Ingredients:

  • 1 medium spaghetti squash (approximately 2 lbs / 900g)
  • 2 tablespoons olive oil
  • Salt and freshly ground black pepper to taste
  • 4 tablespoons (½ stick) unsalted butter (57g)
  • 4 cloves garlic, minced
  • ¼ cup grated Parmesan cheese (25g), plus more for serving
  • 2 tablespoons chopped fresh parsley, for garnish
  • Optional: Red pepper flakes to taste
  • Optional: garlic powder, onion powder for a deeper flavour

Instructions:

  1. Preheat oven to 400°F (200°C). Cut the spaghetti squash in half lengthwise.
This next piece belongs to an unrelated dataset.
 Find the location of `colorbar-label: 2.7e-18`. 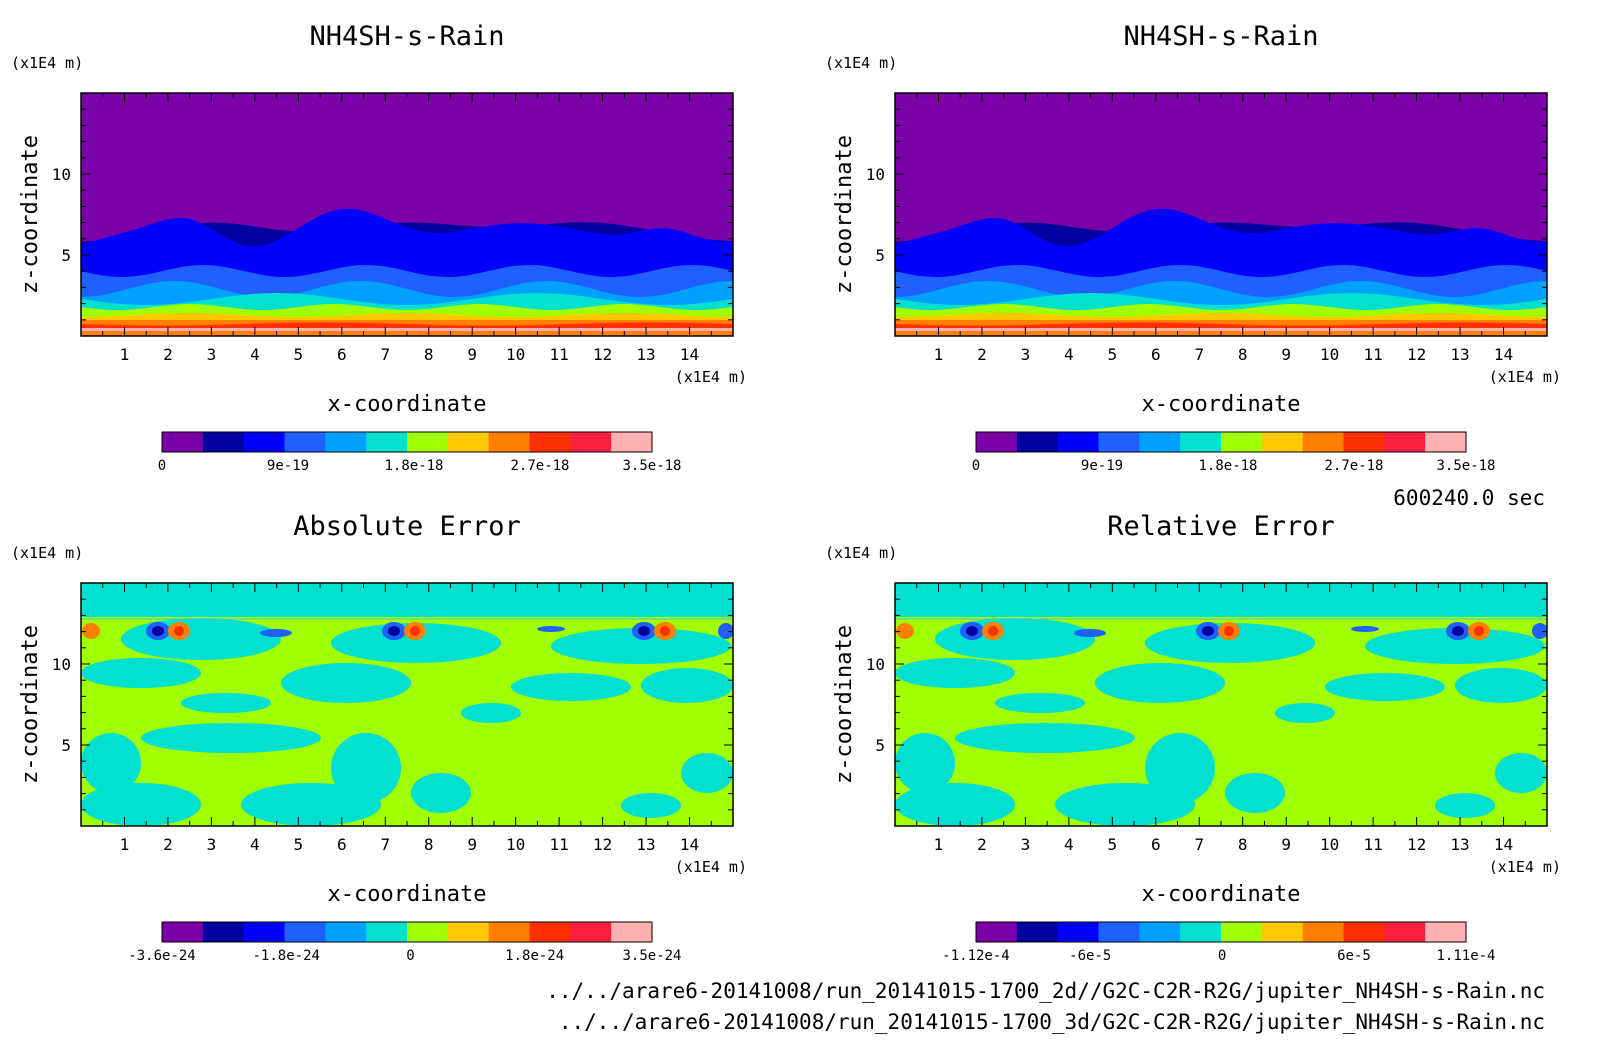

colorbar-label: 2.7e-18 is located at coordinates (540, 466).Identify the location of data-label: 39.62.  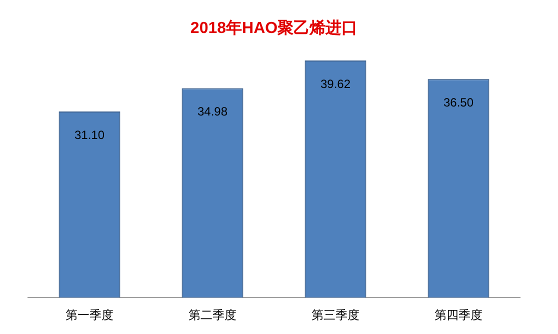
(336, 84).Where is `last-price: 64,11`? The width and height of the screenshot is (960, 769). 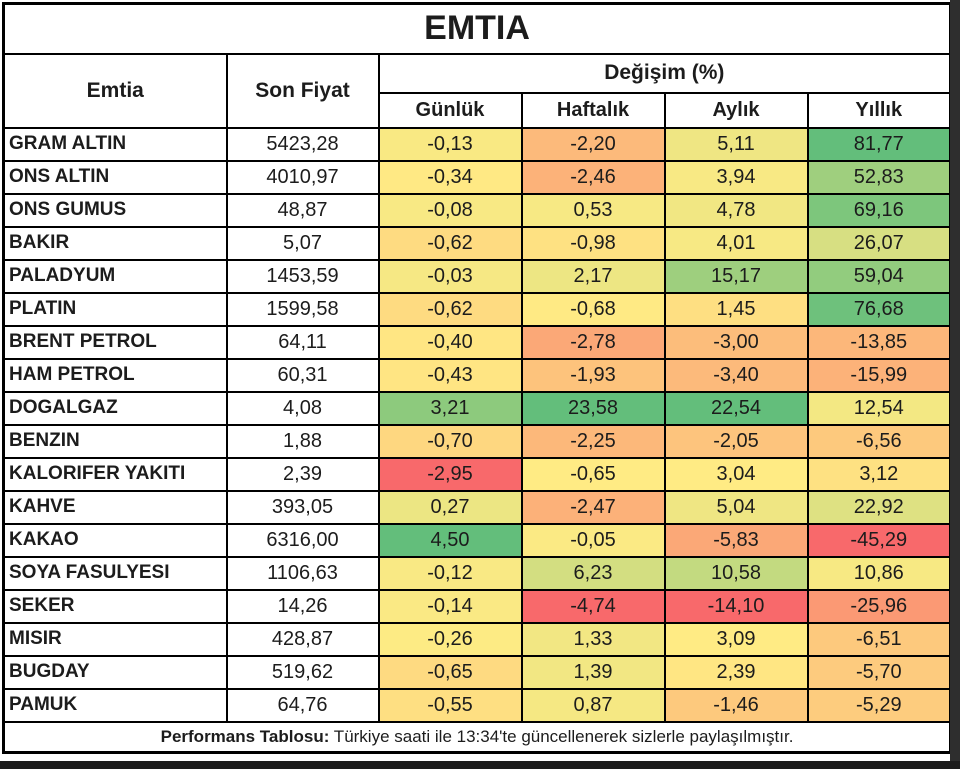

Scoop out the seeds and stringy bits.
  2. Drizzle the cut sides of the squash with olive oil, salt, and pepper. Place cut-side down on a baking sheet.
  3. Bake for 40-45 minutes, or until the squash is easily pierced with a fork.
  4. While the squash is roasting, melt the butter in a large bowl in the microwave for 45 seconds. Add the minced garlic, salt, and pepper.
  5. Once the squash is cool enough to handle, use a fork to scrape the insides into spaghetti-like strands.
  6. Add the shredded squash to the bowl with the garlic butter sauce. Toss well to coat. Stir in the Parmesan cheese and parsley. Season with additional salt and pepper to taste. Sprinkle with red pepper flakes (if using). Serve immediately, garnished with extra Parmesan cheese. Parmesan Garlic Spaghetti Squash is ready to be served.